Reading through this, it smack of reductive thinking that I normally try to stay away from. Afterall, these are all very disparate examples spanning different markets and customers, could there really be anything to be gained by comparing them?

Odder still, is that I agree with half the obvious solutions and pale at the other half. What snarky thing would I have said about someone holding a sign saying "Make Universities More Affordable, Restrict Student Loans!" as well as a "Universal Healthcare for all" sign.

I guess that is why I'm saying all this out loud. It makes sense, but I am wary of it's logic and am constantly snuffling at it to see if it has any hint of turning sour.

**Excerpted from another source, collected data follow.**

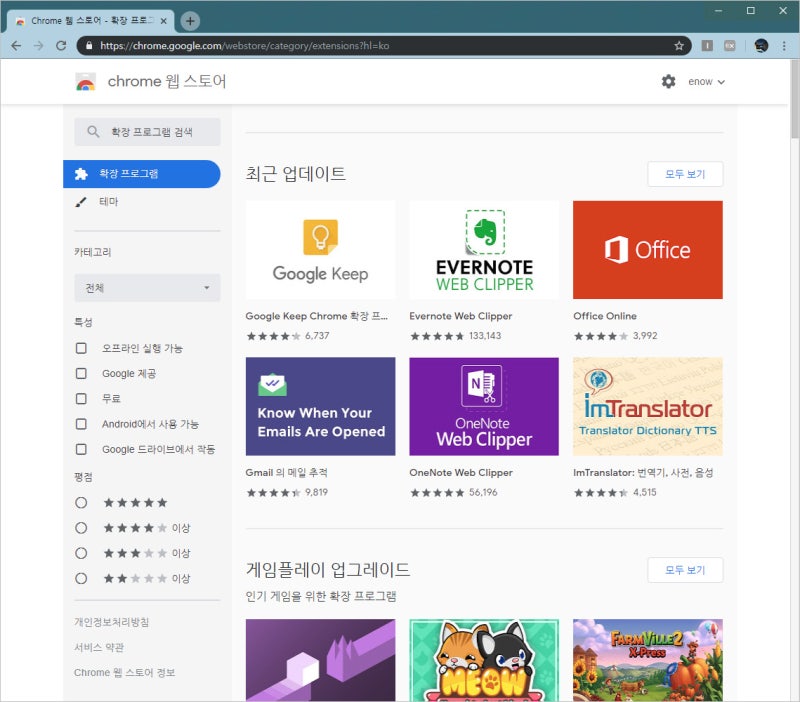Check the 'Google 제공' filter
This screenshot has width=800, height=702.
click(x=82, y=373)
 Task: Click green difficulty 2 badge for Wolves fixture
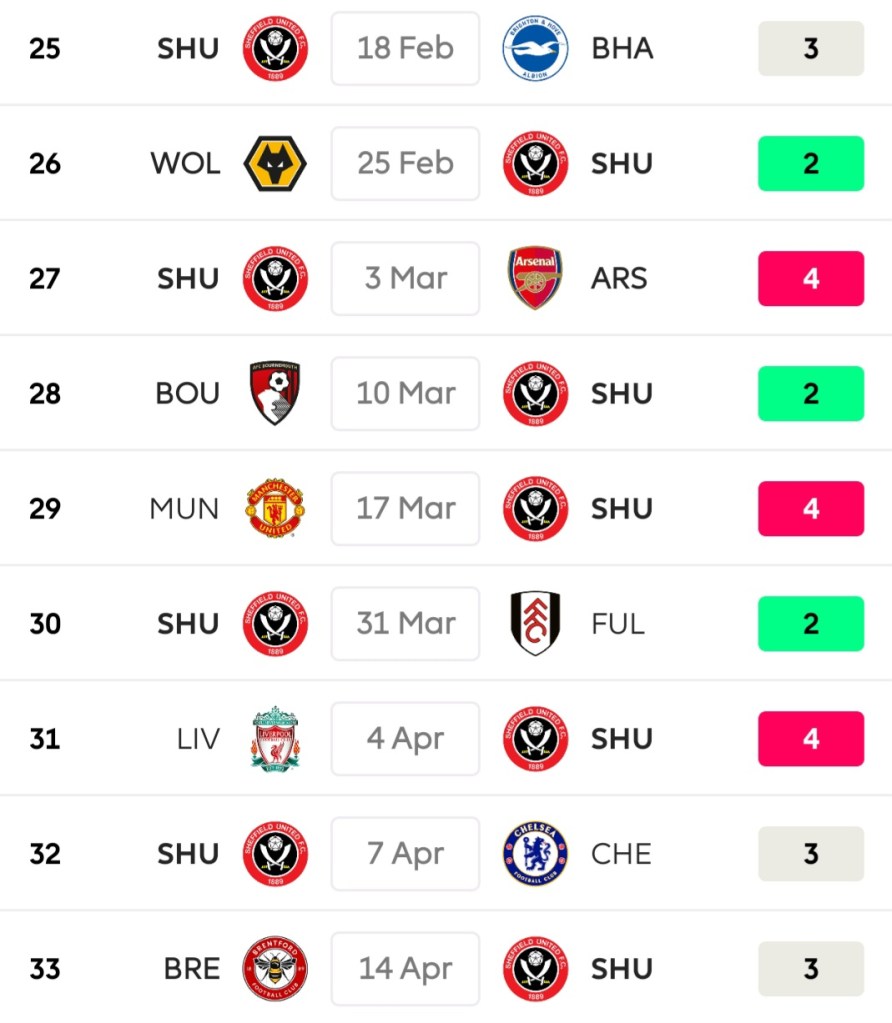point(811,163)
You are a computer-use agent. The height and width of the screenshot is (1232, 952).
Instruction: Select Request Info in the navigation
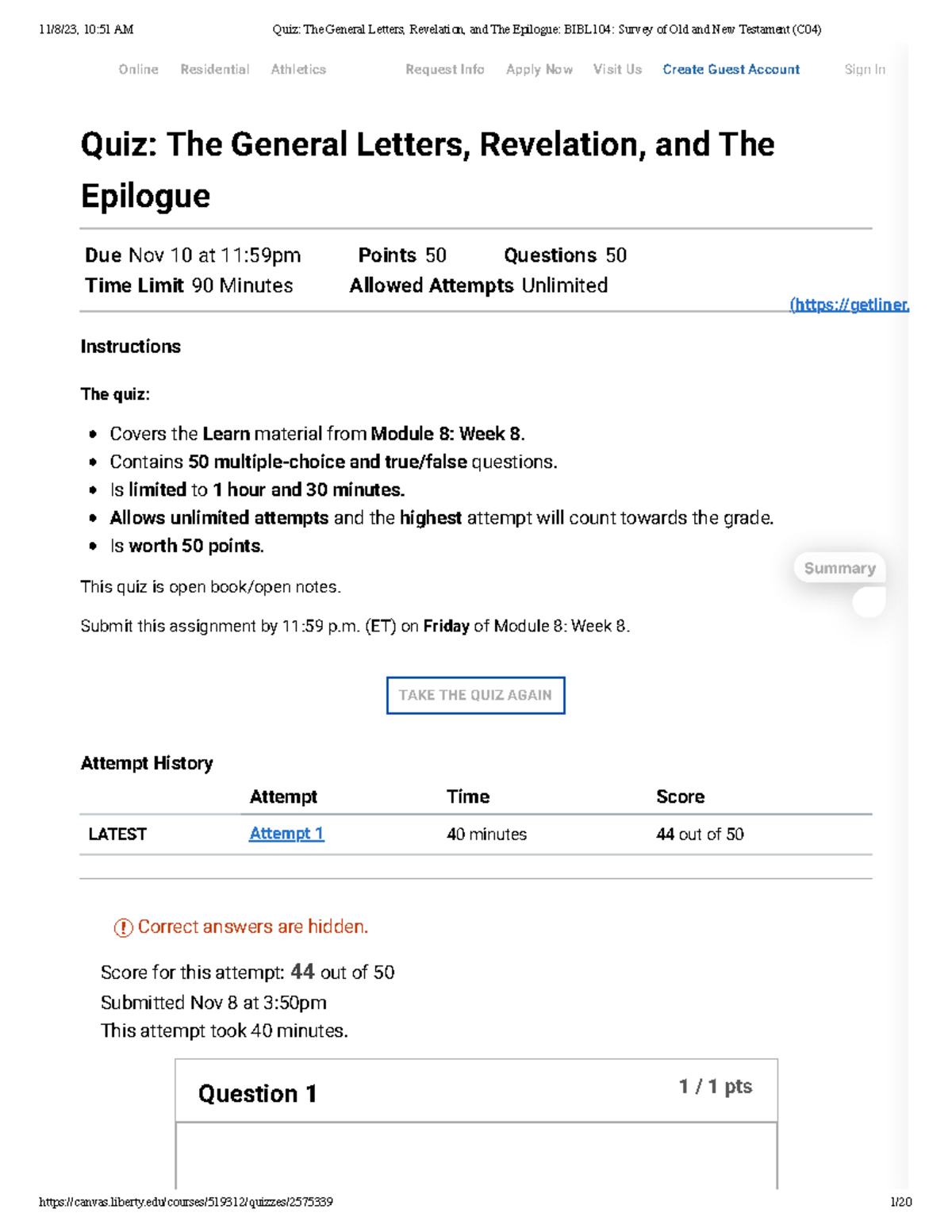(x=443, y=69)

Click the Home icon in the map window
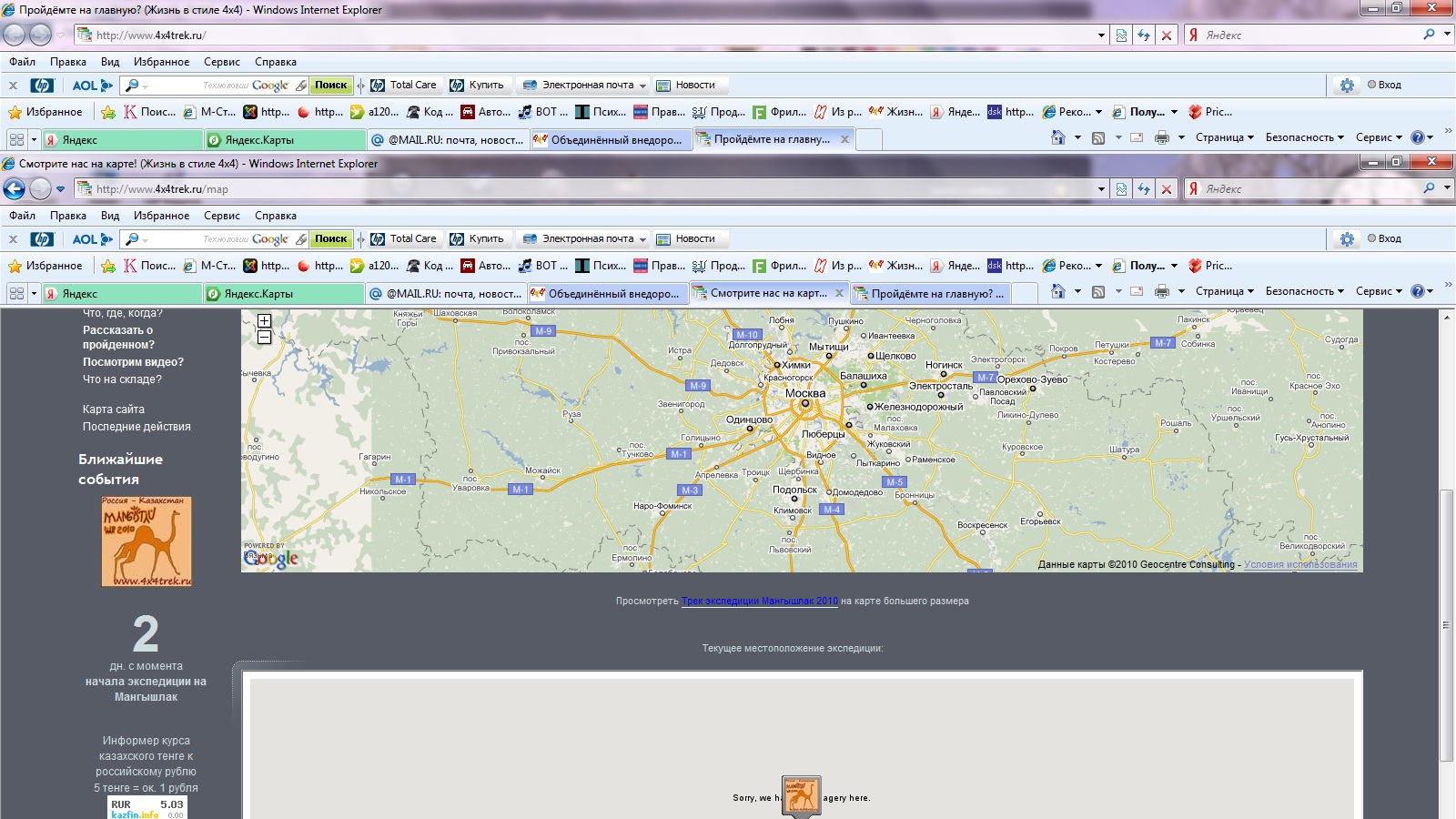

I think one interesting exclusion from the list is 401ks. I know a lot of people who have them, and very few who actually know what and where that money is invested in. That seems like a massive amount of money that is *somewhere* being controlled by the whim of whoever administers the 401k plans for the companies. I've tried to think hard on applying the above logic to identify where this money might be going and what, if any, item it might be inflating.

All I could come up with is "The price of all stocks", which is an interesting proposition. Can that economic slight of hand continue indefinitely? If not... What does *that* bubble popping resemble?

Or maybe it is the perfect marriage, the exception to the rule. In real life there is a limit on how "pink" an elephant can be made. But a unicorn's pinkness can increase indefinitely.